_THE REQUEST_
Update the lines starting at "The height and width of the screenshot is (819, 1456). Identify" and ending at "so click(659, 744)." by replacing "Log In" with "Sign In", leaving everything else unchanged. Return only those lines.

-- begin RECORD LIST --

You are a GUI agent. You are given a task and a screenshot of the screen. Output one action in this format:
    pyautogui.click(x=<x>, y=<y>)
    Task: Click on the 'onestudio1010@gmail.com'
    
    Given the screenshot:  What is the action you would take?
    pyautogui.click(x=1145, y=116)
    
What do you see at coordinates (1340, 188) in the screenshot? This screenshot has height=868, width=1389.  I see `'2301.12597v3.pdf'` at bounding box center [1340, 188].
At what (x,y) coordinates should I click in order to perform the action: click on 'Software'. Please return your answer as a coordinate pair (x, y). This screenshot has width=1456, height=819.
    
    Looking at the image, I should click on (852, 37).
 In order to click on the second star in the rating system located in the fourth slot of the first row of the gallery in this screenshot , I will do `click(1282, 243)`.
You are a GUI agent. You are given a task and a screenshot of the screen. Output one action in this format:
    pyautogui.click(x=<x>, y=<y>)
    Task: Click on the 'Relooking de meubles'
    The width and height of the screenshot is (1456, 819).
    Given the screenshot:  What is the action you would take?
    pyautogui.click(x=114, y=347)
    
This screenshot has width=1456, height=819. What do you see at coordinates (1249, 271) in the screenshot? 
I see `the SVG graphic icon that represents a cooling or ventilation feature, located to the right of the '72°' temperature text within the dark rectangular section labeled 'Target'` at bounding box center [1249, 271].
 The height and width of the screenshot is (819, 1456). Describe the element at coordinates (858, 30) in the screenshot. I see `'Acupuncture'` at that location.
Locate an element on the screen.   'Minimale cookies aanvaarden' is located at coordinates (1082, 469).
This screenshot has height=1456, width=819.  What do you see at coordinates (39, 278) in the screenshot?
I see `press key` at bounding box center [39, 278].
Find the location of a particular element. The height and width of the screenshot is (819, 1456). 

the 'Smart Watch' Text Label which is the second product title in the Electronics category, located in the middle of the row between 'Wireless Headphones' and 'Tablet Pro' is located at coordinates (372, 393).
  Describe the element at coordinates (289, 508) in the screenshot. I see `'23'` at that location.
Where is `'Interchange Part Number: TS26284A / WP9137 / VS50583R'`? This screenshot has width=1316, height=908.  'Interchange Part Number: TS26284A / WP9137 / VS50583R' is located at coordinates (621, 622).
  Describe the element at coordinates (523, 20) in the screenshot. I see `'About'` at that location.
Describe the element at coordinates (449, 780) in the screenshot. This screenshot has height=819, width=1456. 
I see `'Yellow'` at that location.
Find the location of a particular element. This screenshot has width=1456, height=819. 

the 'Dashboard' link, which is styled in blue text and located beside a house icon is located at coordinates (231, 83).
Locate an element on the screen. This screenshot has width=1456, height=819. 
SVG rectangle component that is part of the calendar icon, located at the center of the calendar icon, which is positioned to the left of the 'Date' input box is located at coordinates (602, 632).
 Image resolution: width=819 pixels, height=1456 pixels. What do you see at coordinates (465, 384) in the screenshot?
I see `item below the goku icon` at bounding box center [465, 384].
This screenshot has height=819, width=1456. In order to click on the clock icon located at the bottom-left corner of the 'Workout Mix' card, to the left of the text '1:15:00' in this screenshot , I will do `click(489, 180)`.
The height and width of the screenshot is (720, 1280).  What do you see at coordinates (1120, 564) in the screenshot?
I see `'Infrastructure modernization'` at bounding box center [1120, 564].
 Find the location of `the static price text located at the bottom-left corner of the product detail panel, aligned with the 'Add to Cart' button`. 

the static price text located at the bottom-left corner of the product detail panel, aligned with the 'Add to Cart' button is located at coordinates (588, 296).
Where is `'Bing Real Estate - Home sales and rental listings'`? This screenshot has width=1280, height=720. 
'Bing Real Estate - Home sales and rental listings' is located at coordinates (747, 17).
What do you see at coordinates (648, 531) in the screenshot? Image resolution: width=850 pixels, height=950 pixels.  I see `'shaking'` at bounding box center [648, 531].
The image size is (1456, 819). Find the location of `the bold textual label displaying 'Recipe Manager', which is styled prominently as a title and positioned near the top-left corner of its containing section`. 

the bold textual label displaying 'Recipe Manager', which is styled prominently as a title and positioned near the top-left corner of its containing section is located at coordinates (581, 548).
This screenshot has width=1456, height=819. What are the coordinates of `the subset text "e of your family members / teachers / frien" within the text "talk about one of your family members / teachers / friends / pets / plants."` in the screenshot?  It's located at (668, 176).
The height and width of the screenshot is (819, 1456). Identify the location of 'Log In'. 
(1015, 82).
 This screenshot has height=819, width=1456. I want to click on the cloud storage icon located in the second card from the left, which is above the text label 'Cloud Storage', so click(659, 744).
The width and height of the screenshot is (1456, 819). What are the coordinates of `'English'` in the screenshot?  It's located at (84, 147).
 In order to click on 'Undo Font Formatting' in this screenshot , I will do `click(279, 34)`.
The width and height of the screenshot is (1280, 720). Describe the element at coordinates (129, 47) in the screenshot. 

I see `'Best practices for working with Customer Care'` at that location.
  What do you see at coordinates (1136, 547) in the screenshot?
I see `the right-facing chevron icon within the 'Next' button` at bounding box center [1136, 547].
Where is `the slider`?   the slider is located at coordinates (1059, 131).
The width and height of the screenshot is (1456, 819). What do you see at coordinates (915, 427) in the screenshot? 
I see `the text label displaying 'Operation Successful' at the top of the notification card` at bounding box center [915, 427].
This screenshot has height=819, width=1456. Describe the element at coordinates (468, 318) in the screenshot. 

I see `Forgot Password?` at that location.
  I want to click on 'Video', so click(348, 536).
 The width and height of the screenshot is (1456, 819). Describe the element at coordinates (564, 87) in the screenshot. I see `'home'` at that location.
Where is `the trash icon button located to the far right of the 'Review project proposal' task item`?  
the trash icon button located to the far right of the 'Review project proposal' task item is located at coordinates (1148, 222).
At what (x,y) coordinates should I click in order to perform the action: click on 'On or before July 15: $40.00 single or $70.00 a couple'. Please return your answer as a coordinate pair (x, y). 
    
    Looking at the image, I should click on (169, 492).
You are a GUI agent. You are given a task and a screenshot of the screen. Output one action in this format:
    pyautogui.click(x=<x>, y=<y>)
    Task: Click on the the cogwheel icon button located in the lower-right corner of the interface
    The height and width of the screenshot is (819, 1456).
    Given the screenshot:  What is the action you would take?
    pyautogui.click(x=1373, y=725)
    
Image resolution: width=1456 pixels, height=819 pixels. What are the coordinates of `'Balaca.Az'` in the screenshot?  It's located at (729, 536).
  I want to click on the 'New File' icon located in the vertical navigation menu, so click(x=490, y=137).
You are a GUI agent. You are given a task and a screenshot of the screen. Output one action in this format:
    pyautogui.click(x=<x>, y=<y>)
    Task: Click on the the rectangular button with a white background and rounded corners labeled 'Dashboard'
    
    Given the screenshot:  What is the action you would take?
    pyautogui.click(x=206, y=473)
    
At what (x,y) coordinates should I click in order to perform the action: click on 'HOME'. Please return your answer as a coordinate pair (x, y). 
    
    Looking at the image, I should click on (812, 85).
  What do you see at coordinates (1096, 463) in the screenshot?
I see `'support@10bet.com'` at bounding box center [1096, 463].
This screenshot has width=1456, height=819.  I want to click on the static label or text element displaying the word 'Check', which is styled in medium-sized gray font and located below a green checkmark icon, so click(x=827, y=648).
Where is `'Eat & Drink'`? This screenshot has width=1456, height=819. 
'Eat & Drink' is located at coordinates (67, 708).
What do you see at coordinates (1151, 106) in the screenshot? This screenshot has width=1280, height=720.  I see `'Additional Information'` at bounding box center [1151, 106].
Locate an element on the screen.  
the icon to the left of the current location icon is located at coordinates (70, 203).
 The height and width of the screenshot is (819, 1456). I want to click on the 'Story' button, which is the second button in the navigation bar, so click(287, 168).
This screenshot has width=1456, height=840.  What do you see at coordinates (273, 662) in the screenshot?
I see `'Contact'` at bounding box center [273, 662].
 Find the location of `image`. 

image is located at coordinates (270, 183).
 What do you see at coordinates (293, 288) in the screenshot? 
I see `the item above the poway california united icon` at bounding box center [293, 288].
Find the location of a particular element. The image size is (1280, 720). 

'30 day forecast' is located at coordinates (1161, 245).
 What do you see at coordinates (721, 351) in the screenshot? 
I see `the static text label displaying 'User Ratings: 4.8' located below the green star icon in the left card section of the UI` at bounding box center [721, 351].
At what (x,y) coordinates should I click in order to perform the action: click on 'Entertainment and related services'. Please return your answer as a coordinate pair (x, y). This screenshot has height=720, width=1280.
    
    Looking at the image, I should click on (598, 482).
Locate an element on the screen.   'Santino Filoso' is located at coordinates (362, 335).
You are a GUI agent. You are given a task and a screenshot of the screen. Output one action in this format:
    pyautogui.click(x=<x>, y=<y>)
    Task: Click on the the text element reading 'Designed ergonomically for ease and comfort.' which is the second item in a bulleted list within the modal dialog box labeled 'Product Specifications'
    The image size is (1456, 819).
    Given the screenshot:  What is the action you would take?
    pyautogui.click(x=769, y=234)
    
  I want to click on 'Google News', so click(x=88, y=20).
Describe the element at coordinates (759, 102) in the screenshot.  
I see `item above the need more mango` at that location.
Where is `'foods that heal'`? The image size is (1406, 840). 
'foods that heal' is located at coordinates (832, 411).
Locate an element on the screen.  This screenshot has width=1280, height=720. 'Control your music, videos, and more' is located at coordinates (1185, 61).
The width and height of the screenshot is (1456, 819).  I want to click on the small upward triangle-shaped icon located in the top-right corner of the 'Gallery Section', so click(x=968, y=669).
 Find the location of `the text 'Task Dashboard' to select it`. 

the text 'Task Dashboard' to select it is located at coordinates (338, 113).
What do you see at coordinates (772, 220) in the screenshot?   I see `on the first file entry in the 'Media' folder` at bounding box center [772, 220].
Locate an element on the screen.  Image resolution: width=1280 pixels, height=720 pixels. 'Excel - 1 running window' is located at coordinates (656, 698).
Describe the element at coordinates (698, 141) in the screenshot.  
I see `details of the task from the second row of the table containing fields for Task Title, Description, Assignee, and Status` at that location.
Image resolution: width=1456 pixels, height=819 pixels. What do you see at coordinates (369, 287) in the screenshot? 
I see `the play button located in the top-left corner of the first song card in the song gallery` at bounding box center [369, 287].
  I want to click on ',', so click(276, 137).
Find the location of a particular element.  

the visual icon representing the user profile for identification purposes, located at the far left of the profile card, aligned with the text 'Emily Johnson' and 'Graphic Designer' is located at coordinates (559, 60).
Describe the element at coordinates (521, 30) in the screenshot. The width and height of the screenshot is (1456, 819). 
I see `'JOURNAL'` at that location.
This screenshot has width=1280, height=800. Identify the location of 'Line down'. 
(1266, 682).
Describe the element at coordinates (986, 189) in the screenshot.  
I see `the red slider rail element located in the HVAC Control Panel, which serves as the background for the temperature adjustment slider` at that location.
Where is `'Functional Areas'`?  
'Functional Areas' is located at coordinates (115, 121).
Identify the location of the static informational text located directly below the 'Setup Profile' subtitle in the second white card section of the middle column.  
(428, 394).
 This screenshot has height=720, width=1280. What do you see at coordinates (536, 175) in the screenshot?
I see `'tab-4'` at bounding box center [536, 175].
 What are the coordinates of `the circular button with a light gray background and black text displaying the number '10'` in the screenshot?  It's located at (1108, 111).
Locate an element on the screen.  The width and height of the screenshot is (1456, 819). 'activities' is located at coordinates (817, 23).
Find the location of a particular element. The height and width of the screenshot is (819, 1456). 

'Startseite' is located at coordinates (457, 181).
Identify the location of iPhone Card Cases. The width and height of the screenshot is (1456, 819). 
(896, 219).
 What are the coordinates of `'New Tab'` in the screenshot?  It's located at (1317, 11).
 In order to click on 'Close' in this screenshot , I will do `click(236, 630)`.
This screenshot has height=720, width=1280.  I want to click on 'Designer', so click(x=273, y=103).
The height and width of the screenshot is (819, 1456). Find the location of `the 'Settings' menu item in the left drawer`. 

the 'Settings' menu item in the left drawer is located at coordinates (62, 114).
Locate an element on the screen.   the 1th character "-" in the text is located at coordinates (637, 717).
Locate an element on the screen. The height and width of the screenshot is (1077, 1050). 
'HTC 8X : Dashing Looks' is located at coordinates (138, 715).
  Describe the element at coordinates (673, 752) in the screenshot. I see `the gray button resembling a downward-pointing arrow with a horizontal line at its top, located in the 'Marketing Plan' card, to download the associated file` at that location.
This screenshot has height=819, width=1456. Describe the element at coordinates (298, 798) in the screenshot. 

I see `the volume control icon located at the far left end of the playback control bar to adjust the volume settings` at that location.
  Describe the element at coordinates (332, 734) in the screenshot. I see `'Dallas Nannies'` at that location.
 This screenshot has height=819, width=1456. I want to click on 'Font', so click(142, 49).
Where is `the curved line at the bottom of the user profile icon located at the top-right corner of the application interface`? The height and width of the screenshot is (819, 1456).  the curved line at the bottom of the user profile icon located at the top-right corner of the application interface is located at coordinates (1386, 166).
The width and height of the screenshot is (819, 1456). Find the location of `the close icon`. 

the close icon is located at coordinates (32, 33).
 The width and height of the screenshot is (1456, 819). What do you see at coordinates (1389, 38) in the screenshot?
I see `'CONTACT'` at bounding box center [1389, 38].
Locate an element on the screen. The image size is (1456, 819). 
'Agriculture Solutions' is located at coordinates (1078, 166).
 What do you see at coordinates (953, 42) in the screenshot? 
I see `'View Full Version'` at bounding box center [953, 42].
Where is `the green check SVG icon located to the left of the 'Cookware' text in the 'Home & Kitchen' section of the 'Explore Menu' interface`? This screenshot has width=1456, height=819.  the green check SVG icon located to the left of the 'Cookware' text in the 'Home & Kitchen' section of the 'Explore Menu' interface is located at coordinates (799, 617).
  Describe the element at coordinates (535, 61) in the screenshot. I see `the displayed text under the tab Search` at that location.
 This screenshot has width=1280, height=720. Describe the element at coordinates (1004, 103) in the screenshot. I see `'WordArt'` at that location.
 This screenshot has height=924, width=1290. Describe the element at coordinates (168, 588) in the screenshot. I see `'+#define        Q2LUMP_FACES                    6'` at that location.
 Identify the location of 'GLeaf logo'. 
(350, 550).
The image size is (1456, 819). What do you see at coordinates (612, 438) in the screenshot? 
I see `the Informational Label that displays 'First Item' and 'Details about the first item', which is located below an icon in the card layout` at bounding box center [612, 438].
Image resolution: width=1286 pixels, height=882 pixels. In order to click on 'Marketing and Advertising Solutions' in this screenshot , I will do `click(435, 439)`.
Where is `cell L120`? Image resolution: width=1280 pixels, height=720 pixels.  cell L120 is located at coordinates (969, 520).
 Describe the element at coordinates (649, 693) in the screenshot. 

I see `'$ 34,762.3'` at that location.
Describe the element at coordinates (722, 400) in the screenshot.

-- end RECORD LIST --

_RIGHT ANSWER_
The height and width of the screenshot is (819, 1456). Identify the location of 'Sign In'. 
(1015, 82).
 This screenshot has height=819, width=1456. I want to click on the cloud storage icon located in the second card from the left, which is above the text label 'Cloud Storage', so click(659, 744).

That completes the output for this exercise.